## Exercise goal:
Arrange the rows below as a Markdown table with two columns, Number and Line, listing each line with its sequential number and omitting any blank lines.

## Provided entries:
** Begin **

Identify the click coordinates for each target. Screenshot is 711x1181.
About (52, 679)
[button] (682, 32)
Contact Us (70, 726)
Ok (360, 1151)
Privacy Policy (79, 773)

** End **

## Task answer:
| Number | Line |
|---|---|
| 1 | Identify the click coordinates for each target. Screenshot is 711x1181. |
| 2 | About (52, 679) |
| 3 | [button] (682, 32) |
| 4 | Contact Us (70, 726) |
| 5 | Ok (360, 1151) |
| 6 | Privacy Policy (79, 773) |